Den Fortschritt von Rot-Rot-Grün als zu zäh, empfindet mit Jagna Anderson auch eine Vertreterin der Mietervernetzung »Stop Heimstaden«, die sich für den Schutz der Bewohner von weit über 100 Häusern einsetzt, die der skandinavische Immobilienkonzern 2020 erworben hat. »Wir sind sauer«, sagt sie. Die Verdrängung sei nur aufgeschoben, der in Berlin praktizierte Mieterschutz nur halbherzig.

Auch der bekannte Kreuzberger Aktivist Magnus Hengge ist da. Er stellt das frisch gegründete Netzwerk Gemeinwohlorientierte Immobilienakteur*innen vor. Die exorbitanten Bodenpreise in Verbindung mit hohen Erbpachtzinsen angesichts eines allgemeinen Zinsniveaus nahe null mache eine soziale Grundstücksentwicklung nahezu unmöglich, kritisiert das Netzwerk. Dazu kommen noch die aufwendigen und langen Konzeptverfahren zur Vergabe landeseigener Grundstücke.

Ein Problem, mit dem sich auch der 32. Runde Tisch Liegenschaftspolitik am Freitag beschäftigt. »Am Ende des Tages müssen die Beteiligten sehr viele Unterlagen, sehr detaillierte Unterlagen beibringen. Es geht um fünfstellige Summen, die in die Hand genommen werden müssen«, berichtet Andreas Foidl von der Initiative Stadt Neudenken. »Die Latte wird sehr hochgelegt. Es fehlt Mut, sich zu öffnen«, kritisiert er.

Der Aktivist fordert auch ein offenes, für jedermann sichtbares Liegenschaftskataster - denn das eigentliche Thema der Runde ist eine transparente Liegenschaftspolitik. »In den Koalitionsverhandlungen konnten wir als Linke uns zusammen mit den Grünen nicht gegen die SPD durchsetzen für ein transparentes Liegenschaftskataster«, berichtet Linke-Stadtentwicklungspolitikerin Katalin Gennburg. Der Grünen-Fraktionsgeschäftsführer Daniel Wesener nennt auch den Bremser beim Namen: den einstigen Stadtentwicklungs-Staatssekretär und jetzigen Flughafenchef Engelbert Lütke Daldrup (SPD).

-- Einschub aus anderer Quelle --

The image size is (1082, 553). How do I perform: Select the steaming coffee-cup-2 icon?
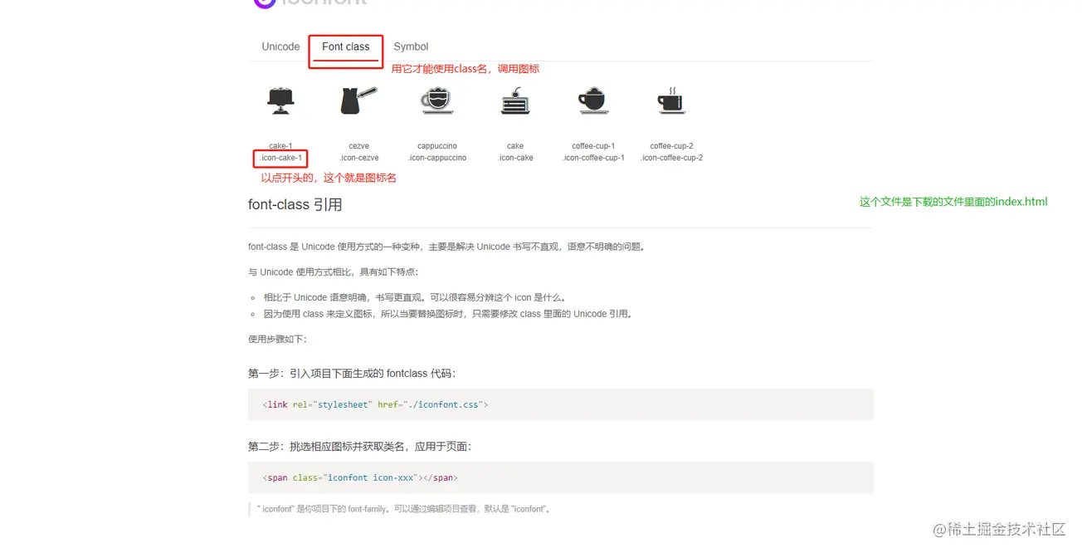[x=671, y=100]
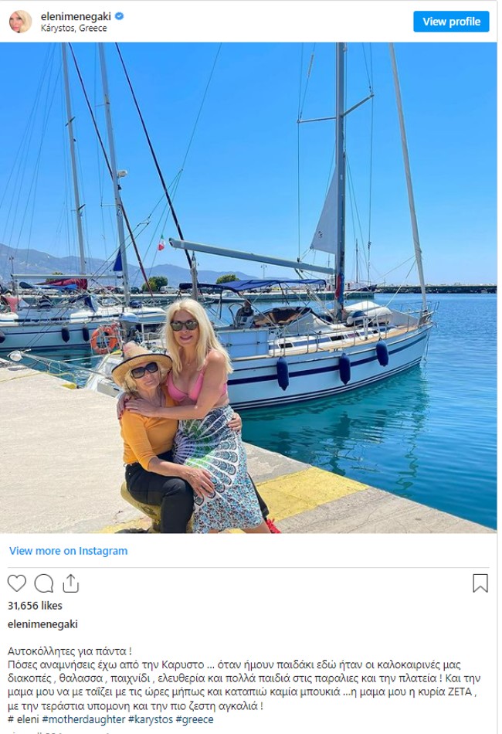
Task: Open View more on Instagram link
Action: (x=68, y=551)
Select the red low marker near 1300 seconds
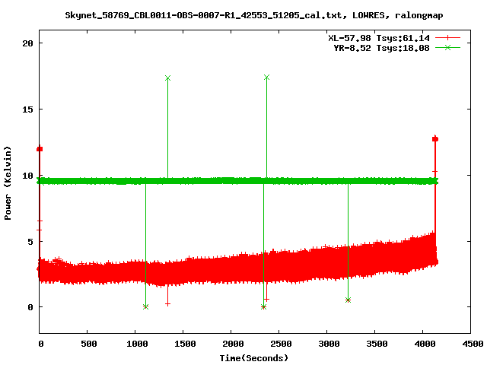Viewport: 487px width, 365px height. [x=167, y=303]
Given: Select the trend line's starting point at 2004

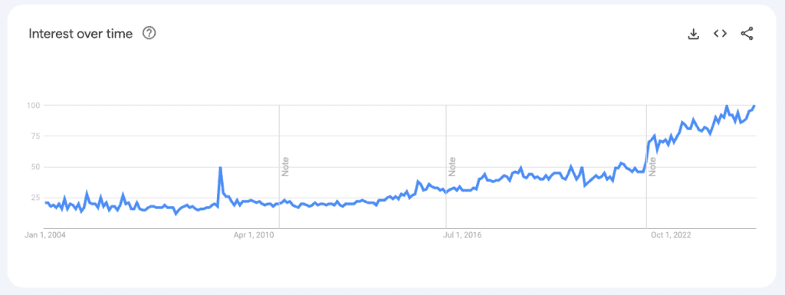Looking at the screenshot, I should click(45, 202).
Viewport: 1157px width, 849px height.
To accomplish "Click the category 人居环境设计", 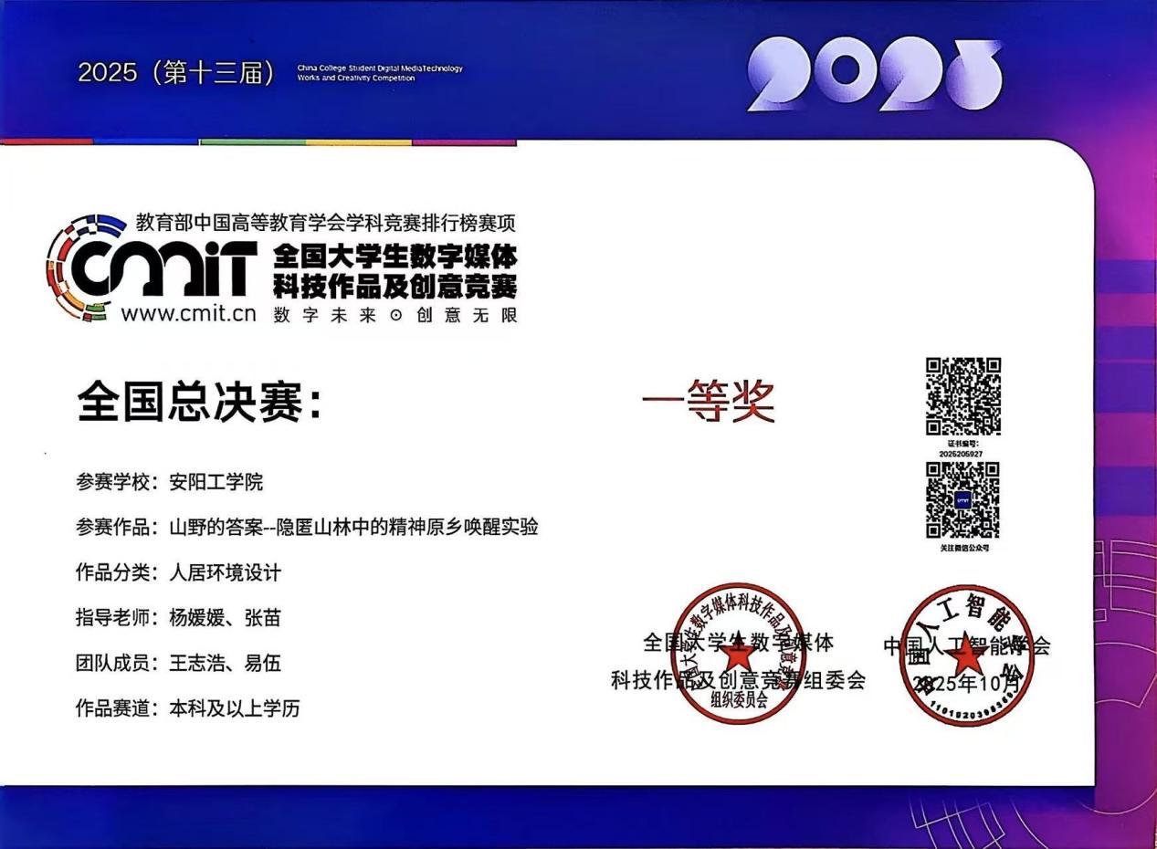I will coord(226,572).
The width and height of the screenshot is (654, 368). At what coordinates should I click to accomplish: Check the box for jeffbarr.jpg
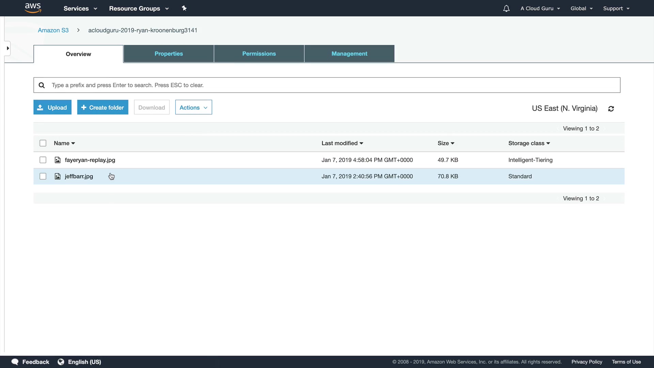[43, 176]
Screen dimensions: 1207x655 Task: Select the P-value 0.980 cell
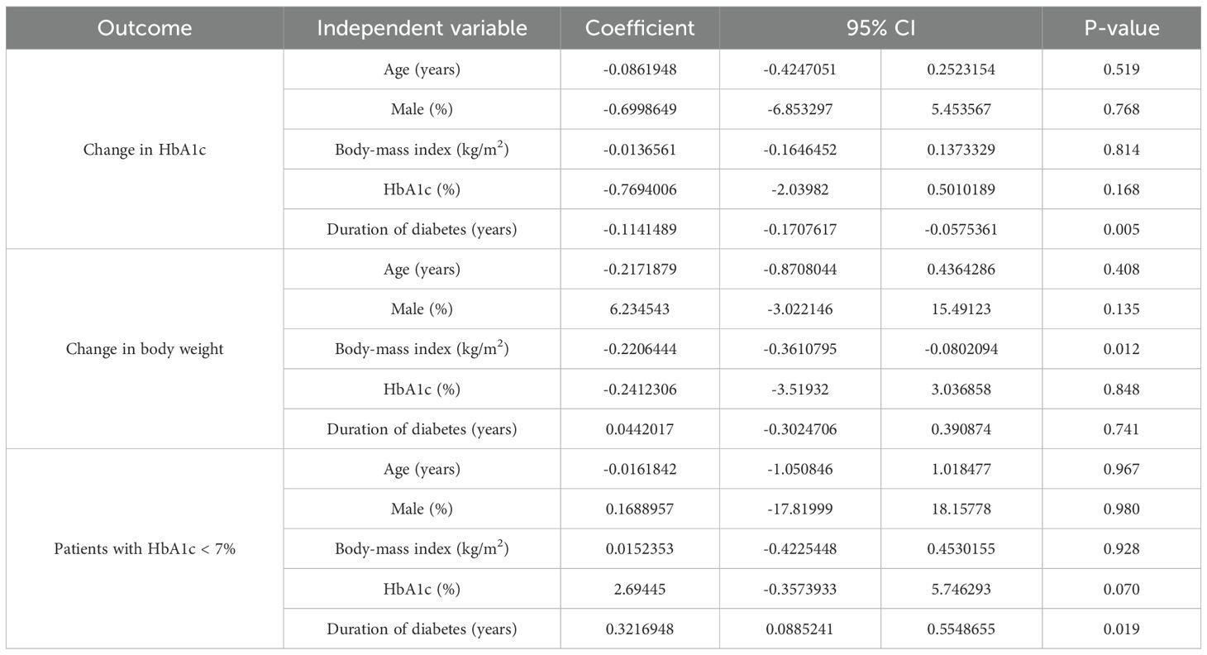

Die Intransparenz geht so weit, dass sich selbst verschiedene Verwaltungseinheiten gegenseitig nicht in die Karten schauen lassen, berichtet Enrico Schönberg vom Vernetzungstreffen Rathausblock, das maßgeblich an der Entwicklung des Kreuzberger Dragoner-Areals beteiligt ist.

Oft kritisiert wird auch die der Finanzverwaltung unterstellte BIM Berliner Immobilienmanagement GmbH, die einen Großteil des Grundvermögens verwaltet. Katalin Gennburg, die sich bereits seit Jahren mit der Entwicklung des Spreeparks beschäftigt, berichtet, bei der BIM dazu einen Antrag auf Akteneinsicht gestellt zu haben. »Mir wurde erklärt, dass ich keinen Zugang dazu bekomme. Nicht nur die Zivilgesellschaft verhungert hier am langen Arm der Behörden, sondern auch ein großer Teil der Repräsentation«, beklagt sie.

Der im Dezember von Innensenator Andreas Geisel (SPD) vorgelegte Entwurf eines Transparenzgesetzes würde an den Problemen wenig ändern, ist sich die Runde einig. Ob die Koalition sich vor der Wahl noch auf ein besseres Gesetz einigen kann, ist offen.

Gesprochen wird auch über niedrigere Erbpachtzinsen, Senat und Fraktionen arbeiten an Vorschlägen. Das wird auch schon länger erzählt. Die Umsetzung drängt.